Share this article on:
TV streaming service Roku has revealed that hackers have breached its systems and hijacked the accounts of over 15,000 users.
According to Roku, the threat actors behind the incident targeted users of the service in a credential stuffing attack from 28 December 2023 to 21 February 2024.
For those unaware, a credential stuffing attack is when hackers automate the entry of usernames and passwords into login pages in an effort to gain access. These credentials are often stolen in prior cyber attacks or purchased from other threat actors.
“Roku’s security team recently observed suspicious activity indicating that certain individual Roku accounts may have been accessed by unauthorised actors,” said Roku in its data breach notice.

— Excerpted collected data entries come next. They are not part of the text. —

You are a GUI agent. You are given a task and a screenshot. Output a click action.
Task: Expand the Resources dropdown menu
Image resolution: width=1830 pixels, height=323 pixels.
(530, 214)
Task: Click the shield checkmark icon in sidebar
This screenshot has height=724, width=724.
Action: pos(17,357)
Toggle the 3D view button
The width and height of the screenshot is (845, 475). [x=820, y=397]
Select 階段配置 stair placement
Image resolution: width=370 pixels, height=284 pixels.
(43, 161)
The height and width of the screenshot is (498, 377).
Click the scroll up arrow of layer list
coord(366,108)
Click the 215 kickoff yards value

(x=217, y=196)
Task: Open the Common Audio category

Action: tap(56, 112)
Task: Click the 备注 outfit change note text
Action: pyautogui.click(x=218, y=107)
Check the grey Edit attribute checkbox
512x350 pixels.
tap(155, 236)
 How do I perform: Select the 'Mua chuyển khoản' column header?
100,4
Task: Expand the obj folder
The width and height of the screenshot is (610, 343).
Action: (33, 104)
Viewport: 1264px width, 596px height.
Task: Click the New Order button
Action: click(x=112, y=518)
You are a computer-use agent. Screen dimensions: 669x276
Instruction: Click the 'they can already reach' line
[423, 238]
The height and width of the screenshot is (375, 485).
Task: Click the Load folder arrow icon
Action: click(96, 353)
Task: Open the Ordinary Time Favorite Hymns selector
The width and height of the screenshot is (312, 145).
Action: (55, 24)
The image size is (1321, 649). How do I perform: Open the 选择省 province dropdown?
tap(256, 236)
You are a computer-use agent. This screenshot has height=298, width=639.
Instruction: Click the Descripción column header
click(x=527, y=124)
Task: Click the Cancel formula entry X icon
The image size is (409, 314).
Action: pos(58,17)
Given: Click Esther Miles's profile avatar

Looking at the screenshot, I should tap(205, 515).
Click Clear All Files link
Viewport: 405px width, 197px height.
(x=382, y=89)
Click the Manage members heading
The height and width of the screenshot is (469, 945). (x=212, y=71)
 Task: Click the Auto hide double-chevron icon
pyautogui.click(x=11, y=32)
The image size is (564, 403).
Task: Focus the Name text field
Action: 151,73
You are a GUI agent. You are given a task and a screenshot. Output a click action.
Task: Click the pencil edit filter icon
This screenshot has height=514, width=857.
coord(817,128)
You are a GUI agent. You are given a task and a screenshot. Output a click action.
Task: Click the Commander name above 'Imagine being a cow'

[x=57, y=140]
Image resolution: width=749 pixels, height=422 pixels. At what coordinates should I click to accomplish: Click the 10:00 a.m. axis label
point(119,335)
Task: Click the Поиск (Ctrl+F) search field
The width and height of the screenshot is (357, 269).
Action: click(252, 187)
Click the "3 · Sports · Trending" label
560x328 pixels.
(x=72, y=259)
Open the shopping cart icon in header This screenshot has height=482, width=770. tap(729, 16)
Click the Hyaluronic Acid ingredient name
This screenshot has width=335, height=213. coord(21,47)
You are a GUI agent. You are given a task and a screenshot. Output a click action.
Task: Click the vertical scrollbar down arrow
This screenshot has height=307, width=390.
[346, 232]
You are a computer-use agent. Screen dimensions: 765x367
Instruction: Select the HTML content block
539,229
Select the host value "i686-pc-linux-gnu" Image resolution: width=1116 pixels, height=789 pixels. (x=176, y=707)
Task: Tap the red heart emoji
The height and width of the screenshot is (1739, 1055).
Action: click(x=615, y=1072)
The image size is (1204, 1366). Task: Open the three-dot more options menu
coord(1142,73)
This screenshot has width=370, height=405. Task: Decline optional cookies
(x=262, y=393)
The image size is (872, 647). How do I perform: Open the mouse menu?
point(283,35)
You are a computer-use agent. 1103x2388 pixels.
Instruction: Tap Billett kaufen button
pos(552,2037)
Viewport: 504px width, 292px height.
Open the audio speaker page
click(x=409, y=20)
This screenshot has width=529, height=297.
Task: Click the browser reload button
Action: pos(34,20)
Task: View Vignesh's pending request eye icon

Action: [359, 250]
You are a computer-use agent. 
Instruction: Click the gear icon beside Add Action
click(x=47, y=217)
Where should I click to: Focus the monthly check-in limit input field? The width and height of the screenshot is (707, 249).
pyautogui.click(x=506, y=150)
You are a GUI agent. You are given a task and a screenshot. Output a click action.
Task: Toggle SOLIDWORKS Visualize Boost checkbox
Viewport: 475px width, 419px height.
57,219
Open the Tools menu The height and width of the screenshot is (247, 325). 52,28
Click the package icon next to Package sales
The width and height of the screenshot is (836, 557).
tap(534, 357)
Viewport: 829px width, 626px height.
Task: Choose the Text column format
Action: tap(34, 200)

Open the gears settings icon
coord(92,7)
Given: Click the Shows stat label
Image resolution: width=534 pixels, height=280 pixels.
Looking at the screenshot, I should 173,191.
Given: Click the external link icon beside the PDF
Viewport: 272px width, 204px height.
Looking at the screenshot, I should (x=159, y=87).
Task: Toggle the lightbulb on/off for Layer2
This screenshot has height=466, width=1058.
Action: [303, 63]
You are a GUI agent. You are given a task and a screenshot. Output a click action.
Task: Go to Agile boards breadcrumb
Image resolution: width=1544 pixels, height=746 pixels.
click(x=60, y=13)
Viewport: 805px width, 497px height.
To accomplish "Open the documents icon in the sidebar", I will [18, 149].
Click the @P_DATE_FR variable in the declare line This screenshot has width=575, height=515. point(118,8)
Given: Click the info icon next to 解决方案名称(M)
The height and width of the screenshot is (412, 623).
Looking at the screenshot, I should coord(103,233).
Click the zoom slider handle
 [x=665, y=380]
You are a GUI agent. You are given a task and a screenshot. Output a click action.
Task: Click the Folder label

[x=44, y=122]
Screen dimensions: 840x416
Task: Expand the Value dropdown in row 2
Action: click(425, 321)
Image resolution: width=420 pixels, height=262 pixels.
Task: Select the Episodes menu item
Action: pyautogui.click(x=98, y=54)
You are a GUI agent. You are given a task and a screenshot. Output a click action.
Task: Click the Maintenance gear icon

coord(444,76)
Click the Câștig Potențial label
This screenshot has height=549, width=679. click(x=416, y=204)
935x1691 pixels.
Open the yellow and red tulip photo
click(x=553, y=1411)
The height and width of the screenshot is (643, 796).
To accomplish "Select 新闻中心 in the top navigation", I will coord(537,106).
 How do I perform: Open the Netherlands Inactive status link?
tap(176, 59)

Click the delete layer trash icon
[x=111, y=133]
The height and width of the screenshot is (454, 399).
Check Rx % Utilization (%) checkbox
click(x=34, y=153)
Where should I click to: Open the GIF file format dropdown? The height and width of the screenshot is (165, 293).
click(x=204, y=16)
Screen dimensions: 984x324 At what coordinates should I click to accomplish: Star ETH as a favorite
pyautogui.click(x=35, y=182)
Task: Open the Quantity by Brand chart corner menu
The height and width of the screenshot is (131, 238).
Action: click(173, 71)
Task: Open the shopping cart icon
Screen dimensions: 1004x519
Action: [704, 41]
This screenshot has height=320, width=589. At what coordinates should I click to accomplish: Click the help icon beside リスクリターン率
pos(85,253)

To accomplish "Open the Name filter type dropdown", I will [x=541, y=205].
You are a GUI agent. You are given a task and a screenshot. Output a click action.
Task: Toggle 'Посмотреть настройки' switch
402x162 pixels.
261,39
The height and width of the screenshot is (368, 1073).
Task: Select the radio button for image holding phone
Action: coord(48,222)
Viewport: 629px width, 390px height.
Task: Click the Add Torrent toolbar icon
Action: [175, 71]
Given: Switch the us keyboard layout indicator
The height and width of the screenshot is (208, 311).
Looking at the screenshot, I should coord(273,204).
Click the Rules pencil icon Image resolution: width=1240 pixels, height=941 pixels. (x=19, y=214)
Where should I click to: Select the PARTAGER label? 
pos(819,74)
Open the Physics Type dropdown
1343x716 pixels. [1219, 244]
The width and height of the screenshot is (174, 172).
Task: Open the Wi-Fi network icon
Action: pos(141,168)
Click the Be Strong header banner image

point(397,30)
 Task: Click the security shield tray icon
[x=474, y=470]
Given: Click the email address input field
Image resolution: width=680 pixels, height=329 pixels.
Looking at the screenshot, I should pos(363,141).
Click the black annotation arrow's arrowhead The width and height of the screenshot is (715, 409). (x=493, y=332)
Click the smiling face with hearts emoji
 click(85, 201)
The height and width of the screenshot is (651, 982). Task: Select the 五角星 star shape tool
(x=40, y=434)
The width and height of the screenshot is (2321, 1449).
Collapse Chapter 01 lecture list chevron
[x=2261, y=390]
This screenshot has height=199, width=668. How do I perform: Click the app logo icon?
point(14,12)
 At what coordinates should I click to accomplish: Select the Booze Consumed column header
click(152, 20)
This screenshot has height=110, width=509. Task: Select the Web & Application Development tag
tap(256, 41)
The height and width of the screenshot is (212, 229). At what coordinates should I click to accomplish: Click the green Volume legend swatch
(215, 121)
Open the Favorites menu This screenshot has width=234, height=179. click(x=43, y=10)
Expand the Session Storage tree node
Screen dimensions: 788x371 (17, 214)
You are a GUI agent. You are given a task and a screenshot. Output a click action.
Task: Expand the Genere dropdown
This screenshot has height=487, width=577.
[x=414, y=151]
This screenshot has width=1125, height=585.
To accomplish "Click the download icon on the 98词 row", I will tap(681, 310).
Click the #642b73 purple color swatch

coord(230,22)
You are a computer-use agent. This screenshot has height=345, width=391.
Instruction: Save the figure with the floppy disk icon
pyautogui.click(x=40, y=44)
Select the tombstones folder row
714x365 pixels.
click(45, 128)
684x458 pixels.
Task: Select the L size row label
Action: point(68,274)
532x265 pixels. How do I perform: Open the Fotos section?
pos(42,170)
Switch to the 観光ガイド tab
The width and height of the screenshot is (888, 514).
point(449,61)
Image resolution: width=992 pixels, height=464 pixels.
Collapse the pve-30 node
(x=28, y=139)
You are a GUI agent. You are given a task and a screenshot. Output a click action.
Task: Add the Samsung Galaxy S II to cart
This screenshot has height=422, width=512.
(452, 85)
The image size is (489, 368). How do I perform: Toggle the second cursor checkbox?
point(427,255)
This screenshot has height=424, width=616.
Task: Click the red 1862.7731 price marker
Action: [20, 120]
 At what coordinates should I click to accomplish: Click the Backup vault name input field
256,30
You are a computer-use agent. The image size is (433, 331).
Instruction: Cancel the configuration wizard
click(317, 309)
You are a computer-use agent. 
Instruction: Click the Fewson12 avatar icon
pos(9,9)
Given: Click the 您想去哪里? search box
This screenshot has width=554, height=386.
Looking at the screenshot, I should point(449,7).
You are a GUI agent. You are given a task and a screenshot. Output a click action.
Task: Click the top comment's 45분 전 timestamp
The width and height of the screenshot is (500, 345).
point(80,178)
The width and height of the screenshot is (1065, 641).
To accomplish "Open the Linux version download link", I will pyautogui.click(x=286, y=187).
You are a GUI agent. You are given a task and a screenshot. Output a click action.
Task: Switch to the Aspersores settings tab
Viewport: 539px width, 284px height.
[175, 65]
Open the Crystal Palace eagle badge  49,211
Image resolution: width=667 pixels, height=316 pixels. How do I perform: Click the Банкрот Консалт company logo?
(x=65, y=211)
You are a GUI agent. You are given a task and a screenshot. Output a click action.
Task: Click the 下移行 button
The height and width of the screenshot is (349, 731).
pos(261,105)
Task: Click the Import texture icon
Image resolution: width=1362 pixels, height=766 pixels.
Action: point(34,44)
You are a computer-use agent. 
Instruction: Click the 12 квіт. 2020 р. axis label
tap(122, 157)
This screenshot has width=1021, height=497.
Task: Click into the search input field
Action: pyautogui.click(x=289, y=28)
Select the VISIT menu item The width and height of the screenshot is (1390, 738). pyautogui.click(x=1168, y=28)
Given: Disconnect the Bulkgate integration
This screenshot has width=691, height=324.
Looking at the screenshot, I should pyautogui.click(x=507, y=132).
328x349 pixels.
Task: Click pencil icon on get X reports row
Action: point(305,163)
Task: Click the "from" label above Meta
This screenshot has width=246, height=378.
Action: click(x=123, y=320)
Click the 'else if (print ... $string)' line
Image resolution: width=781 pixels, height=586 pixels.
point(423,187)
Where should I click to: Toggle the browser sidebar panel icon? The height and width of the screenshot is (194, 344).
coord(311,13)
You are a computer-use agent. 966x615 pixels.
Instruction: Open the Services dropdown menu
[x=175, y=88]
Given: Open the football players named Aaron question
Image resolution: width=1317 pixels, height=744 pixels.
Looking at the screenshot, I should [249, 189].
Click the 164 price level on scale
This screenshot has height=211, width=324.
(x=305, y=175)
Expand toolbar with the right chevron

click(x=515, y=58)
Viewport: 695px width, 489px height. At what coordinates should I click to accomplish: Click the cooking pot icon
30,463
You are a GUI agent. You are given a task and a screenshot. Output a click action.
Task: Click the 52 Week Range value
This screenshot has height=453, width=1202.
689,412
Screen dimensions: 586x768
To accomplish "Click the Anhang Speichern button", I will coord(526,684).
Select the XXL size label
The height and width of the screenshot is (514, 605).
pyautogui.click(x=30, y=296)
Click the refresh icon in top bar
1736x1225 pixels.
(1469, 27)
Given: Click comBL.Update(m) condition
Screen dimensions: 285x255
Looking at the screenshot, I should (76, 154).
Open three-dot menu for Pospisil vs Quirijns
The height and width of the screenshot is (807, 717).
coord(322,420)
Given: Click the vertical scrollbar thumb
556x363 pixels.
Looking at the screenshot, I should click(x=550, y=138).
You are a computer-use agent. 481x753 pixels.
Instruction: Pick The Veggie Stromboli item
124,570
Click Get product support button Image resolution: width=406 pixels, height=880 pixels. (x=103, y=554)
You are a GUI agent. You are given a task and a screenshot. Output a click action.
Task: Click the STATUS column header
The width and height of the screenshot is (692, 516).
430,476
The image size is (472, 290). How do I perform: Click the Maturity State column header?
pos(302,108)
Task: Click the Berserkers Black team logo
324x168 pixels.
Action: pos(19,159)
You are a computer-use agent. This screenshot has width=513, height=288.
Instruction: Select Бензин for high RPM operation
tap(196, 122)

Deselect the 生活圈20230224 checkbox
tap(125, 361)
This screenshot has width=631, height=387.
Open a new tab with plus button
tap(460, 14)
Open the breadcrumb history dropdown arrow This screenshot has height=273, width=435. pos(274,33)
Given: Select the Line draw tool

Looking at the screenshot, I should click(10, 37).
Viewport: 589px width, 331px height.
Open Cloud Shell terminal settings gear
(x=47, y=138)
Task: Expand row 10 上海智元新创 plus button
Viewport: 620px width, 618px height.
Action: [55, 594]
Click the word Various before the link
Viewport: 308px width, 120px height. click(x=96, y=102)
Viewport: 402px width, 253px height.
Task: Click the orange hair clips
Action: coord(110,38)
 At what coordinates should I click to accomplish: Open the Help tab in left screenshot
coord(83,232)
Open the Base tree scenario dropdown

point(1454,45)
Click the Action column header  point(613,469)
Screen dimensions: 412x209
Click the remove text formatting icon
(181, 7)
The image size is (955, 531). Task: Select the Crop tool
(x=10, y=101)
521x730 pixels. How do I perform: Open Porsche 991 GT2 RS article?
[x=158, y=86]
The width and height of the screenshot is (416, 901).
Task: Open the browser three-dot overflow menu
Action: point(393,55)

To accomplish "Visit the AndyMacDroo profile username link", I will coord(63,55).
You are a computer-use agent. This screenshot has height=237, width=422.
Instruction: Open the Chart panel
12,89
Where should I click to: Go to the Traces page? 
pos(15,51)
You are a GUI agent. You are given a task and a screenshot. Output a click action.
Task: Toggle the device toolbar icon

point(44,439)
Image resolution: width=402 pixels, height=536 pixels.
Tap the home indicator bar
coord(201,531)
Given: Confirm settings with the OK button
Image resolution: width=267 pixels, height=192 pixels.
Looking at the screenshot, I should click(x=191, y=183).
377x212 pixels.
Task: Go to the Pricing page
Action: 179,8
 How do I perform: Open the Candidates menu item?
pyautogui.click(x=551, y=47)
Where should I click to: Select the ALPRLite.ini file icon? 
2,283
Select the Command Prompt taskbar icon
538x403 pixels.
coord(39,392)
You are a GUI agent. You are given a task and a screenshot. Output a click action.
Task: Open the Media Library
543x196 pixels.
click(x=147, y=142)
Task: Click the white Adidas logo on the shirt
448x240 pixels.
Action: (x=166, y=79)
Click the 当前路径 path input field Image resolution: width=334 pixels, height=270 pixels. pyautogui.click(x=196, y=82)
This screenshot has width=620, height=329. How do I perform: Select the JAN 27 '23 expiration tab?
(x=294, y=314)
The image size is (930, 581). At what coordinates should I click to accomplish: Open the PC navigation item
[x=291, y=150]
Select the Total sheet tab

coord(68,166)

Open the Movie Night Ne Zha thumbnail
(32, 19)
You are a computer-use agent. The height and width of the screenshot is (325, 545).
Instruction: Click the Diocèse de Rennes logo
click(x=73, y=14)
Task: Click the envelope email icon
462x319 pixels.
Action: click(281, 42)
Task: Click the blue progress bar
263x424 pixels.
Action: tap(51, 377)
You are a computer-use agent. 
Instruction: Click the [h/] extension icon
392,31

“We conducted an investigation to identify affected accounts, determine the scope of the unauthorised activity, protect affected accounts from further unauthorised access, identify the legitimate account holders, and identify any personal information [that] may have been compromised.
“Through our investigation, we determined that unauthorised actors had likely obtained certain usernames and passwords of consumers from third-party sources (e.g., through data breaches of third-party services that are not related to Roku).
“It appears likely that the same username/password combinations had been used as login information for such third-party services as well as certain individual Roku accounts.”
According to Roku’s notice to the Office of the Maine Attorney General, 15,363 Roku users were affected by the breach.
By gaining access to user accounts, threat actors were able to change account information such as passwords, email addresses, and shipping addresses.
This locked the users out of their accounts and, in some cases, resulted in the threat actors making subscription purchases with the stored credit card details. These purchases were reportedly identified and cancelled, with account owners being refunded.
According to BleepingComputer, the threat actors behind the breach are also selling Roku accounts for as little as 50¢ each.
The threat actor has listed the accounts for sale, giving potential purchasers instructions on how to purchase goods such as cameras, streaming boxes, remotes, light strips, soundbars, and more from Roku.
Many of the purchasers of these accounts have shared screenshots of their successful orders.
While the company’s breach notice fails to detail exactly what data, if any, was exfiltrated in the breach, it has said that access to Roku accounts did not provide the threat actors with sensitive data such as social security numbers, full payment details, birth dates, or “similar sensitive personal information requiring notification”.
Recovering Roku accounts is likely to be a difficult task as the company does not support two-factor authentication, which would have prevented account access for threat actors with stolen credentials.